I got containers to start by removing the second entry for root in /etc/subuid and /etc/subgid

% cat /etc/subgid
coleman:100000:65536
root:1000000:1000000000
root:1001000000:1000000000  # deleted this

% cat /etc/subgid
coleman:100000:65536
root:1000000:1000000000
root:1001000000:1000000000  # and deleted this, too

I was running Zabbly stable, and then naively (instead of looking at logs like I did here after reboot), I upgraded to daily, which I'd been meaning to do anyway.

Is there any chance that this package manipulates /etc/subuid or /etc/subgid? The usermod --add-subiuds does look suspicious here. Is there an off-by-one error in the script? https://github.com/zabbly/incus/blob/fb7f1890dc79c3b4448a7bad3dcd489458e59633/debian/incus-base.postinst#L46-L47

Is this multiple-range setup even a valid config?

dontlaugh commented 2 months ago

Ahh, check this out.

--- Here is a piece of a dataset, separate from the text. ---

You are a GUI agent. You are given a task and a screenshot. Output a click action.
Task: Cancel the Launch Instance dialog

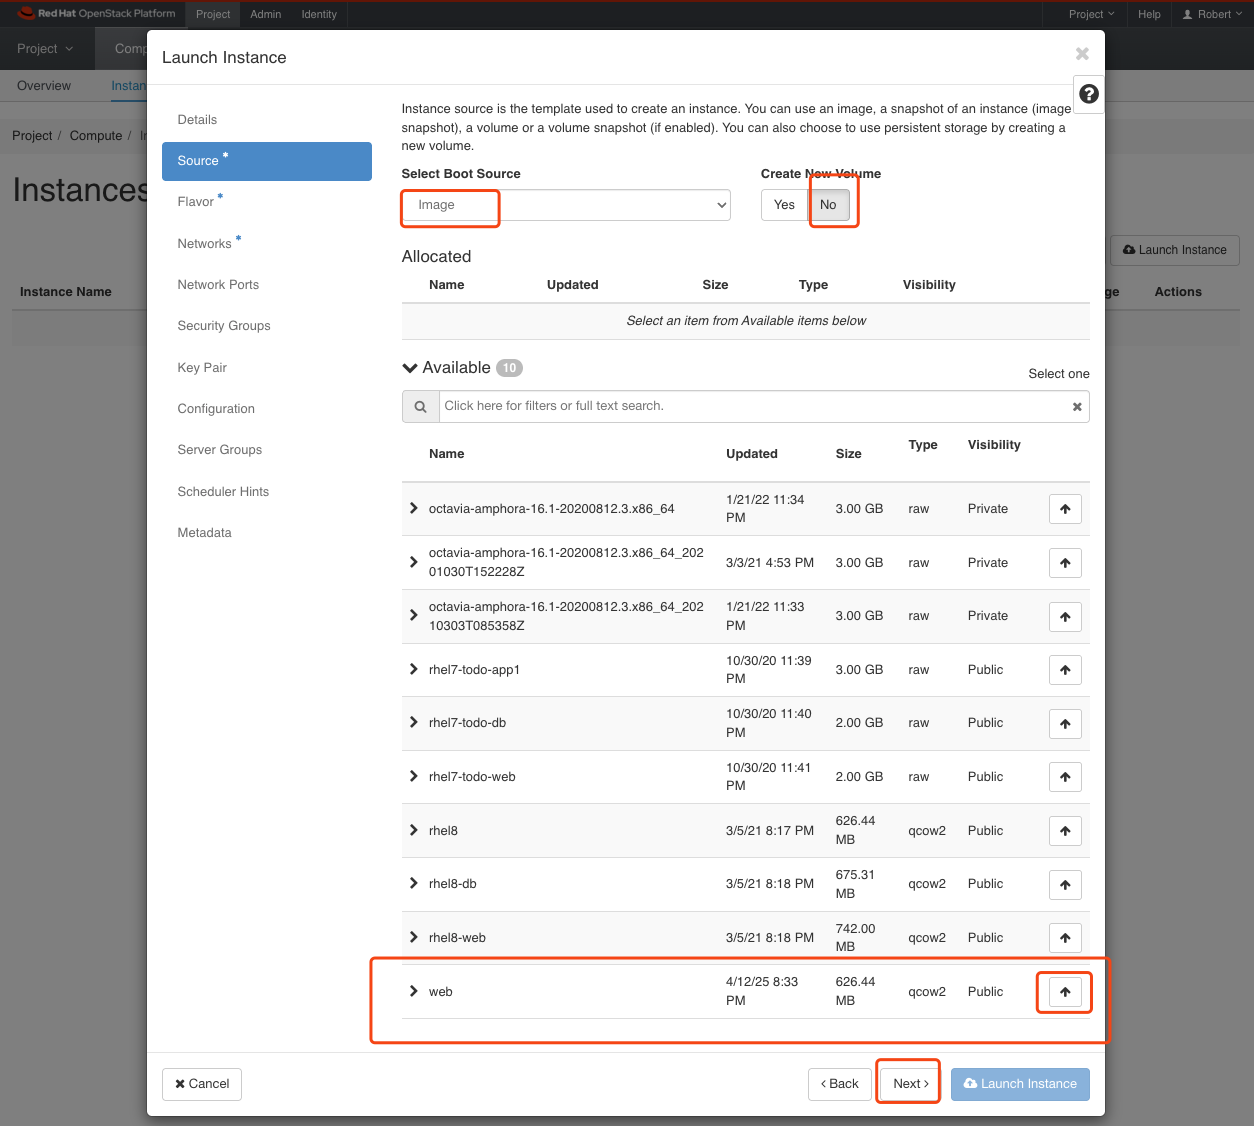click(202, 1084)
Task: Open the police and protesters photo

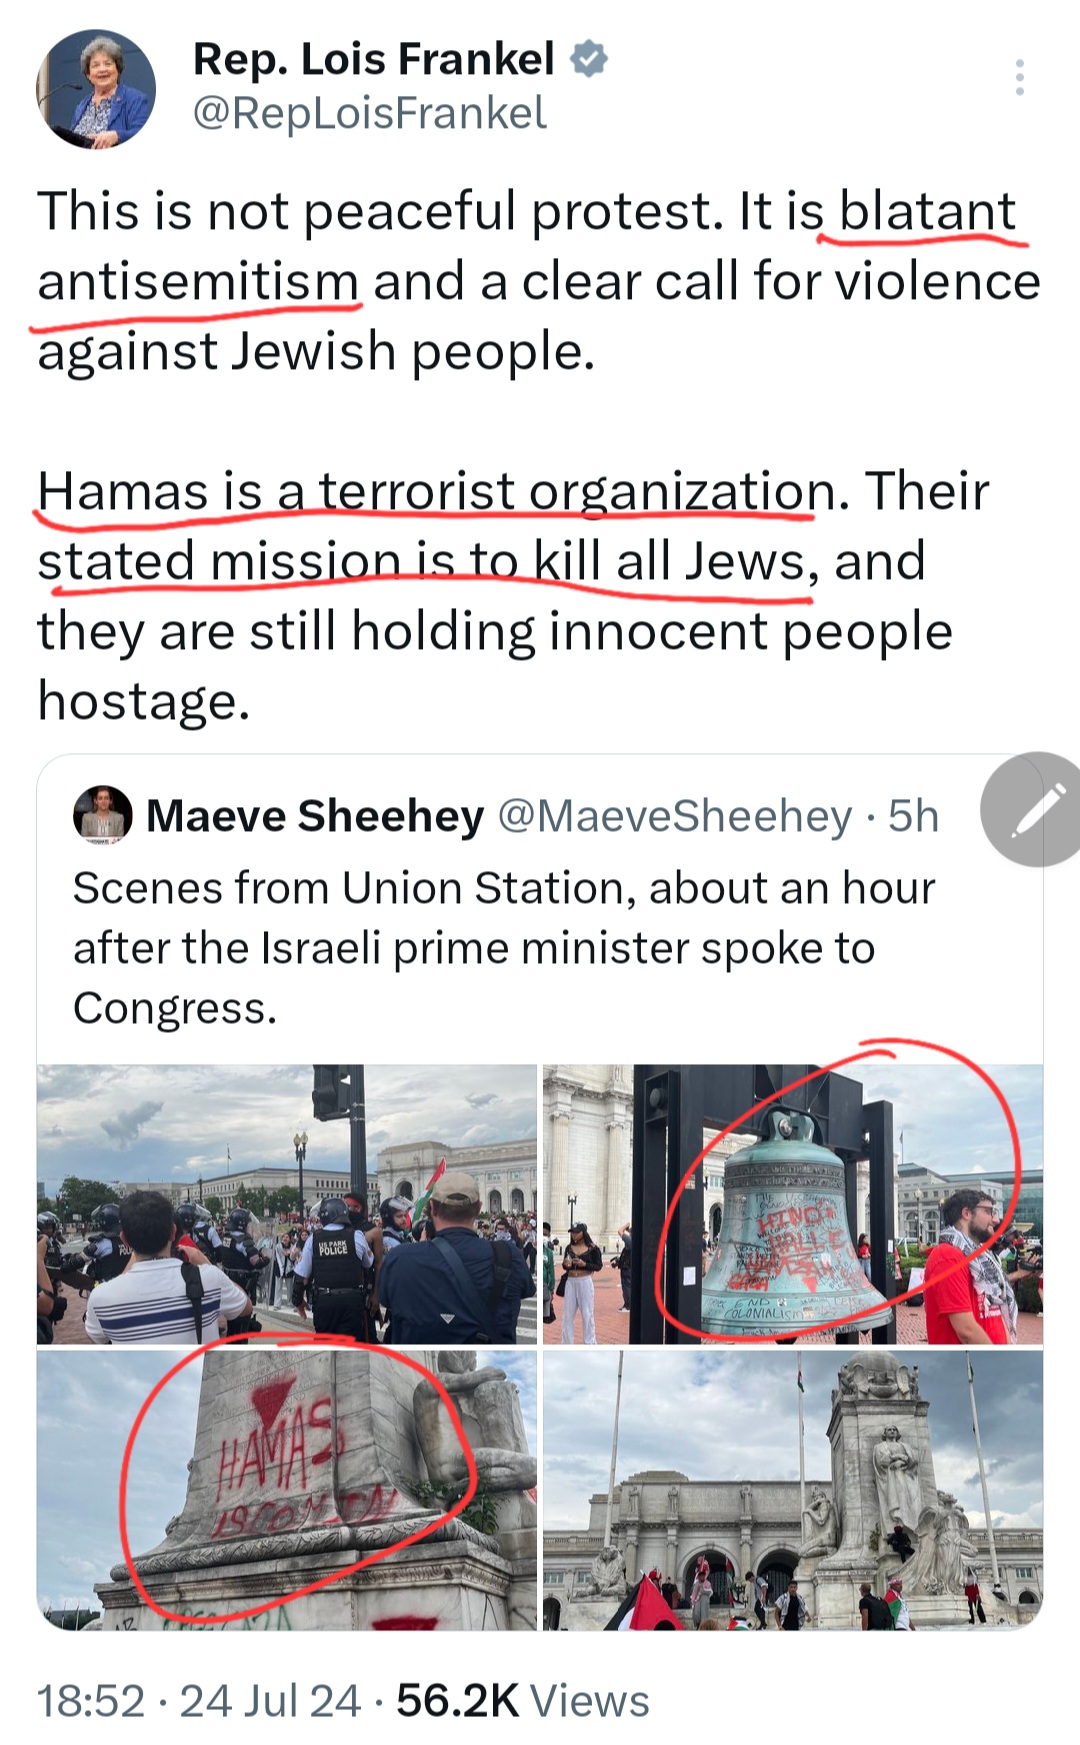Action: point(287,1204)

I added 1 to the start of the second range for root, and incus faithfully started a container.

coleman@augustus /home/coleman 
0 % cat /etc/subgid
coleman:100000:65536
root:1000000:1000000000
root:1001000001:1000000000

coleman@augustus /home/coleman 
0 % cat /etc/subuid
coleman:100000:65536
root:1000000:1000000000
root:1001000001:1000000000
stgraber commented 2 months ago
root:1000000:1000000000
root:1001000000:1000000000
lxc able-weasel 20240907224348.346 ERROR    idmap_utils - ../src/lxc/idmap_utils.c:lxc_map_ids:245 - newuidmap failed to write mapping "newuidmap: write to uid_map failed: Invalid argument": newuidmap 5083 0 1000000 1000000000 0 1001000000 1000000000

That's interesting, so here we can see Incus / LXC attempting to set up two maps starting at uid 0. That obviously isn't going to work.

Instead I'd have expected to either have just the first map be picked (old LXD behavior) or the two maps be merged together, leading to 2000000000 uid/gid for that instance.